→ **TEKS YANG DIBERIKAN**:
Awal Nge-blog
Saya mulai mengenal blog sejak tahun 2006. Waktu itu ada seorang teman, ups lebih tepatnya mantan yang ngajarin saya bikin blog. Akhirnya jadilah satu akun blog di worpress.com dengan judul www.okvina.wordpress.com.
Di blog pertama saya itu awalnya content-nya lebih banyak curhatan nggak penting daripada tulisan-tulisan bermutu. Hingga pada suatu saat ada salah seorang teman yang ngomentarin blog saya. Dia bilang begini “Vina, isinya kok diary aja sih? tulisan-tulisan, makalah-makalah, tugas-tugas kuliah yang berbentuk karya tulis bagus juga lho kalo dimasukin dalam blogmu… hanya saran”. Sejak saat itu saya jadi terpikir, oh iya ya, kenapa nggak saya masukin tulisan-tulisan yang sedikit bermutu di blog saya?
Blogging
Perjalanan Blog Saya
Seiring dengan bergulirnya waktu, tulisan yang ada di blog saya nggak hanya berisi tentang curhatan nggak penting tentang diri sendiri. Saya juga memasukkan beberapa tulisan yang lumayan berbobot. Sebenarnya sih banyak dari tugas kuliah dan beberapa ringkasan karya tulis yang saya buat.

→ **KERJAKAN TUGAS BERIKUT**:
[1] Menurut tulisan tentang awal nge-blog, sejak tahun berapa penulis mulai mengenal blog?
[2] Dalam tulisan tentang awal nge-blog, mengapa penulis mulai terpikir untuk memasukkan tulisan yang lebih bermutu ke blognya?
[3] Tolong lanjutkan tulisan tentang awal nge-blog mulai dari kalimat terakhirnya.

→ **BAGIAN DATA**:

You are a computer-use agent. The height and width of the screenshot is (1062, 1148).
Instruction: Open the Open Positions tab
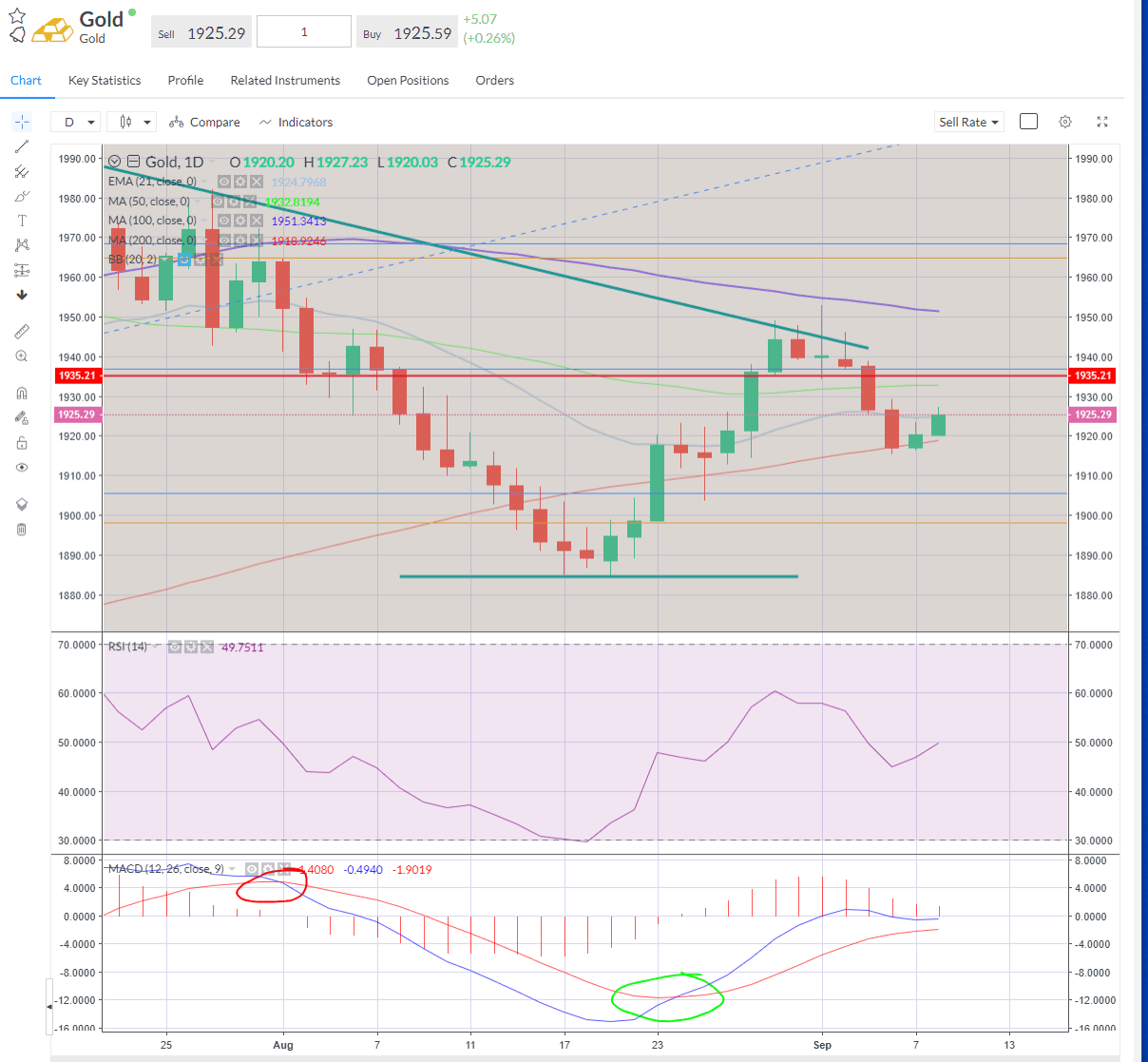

→ **JAWABAN TIAP TUGAS**:
[1] Sejak tahun 2006.

[2] Seorang teman mengomentari bahwa isi blog itu hanya seperti diary. Ia menyarankan agar tulisan, makalah, dan tugas kuliah berbentuk karya tulis juga dimasukkan ke blog.

[3]
Pembaca blog saya mulai beragam. Saya mulai membuat tulisan yang ber-content “nyerempet” ke psikologi populer. Tulisan saya seringkali saya kaitkan dengan beberapa teori yang saya peroleh di bangku kuliah. Selain itu, saya juga mulai menulis cerita-cerita traveling saya. Hingga pada bulan April 2010 saya membeli satu domain (www.ladiestraveler.com) yang khusus untuk cerita-cerita traveling saya.
After Married
Setelah menikah saya tinggal di Bali. Di kantor dan juga di rumah ada koneksi internet. Setiap hari saya harus berhadapan dengan internet karena pekerjaan suami saya tidak bisa lepas dari koneksi internet. Jadilah saya bosan dengan hal itu. Akhirnya saya ingin punya satu blog yang isinya khusus berisi curhatan para istri (terutama saya, hehehe). Jadilah suami saya membelikan saya domain www.celotehistri.com.
Di weblog celoteh istri ini saya menulis banyak hal. Dan terutama curhatan saya yang sering dibikin spot jantung dengan kondisi “newly wed”, “newly mom” dan “post power sindrome”.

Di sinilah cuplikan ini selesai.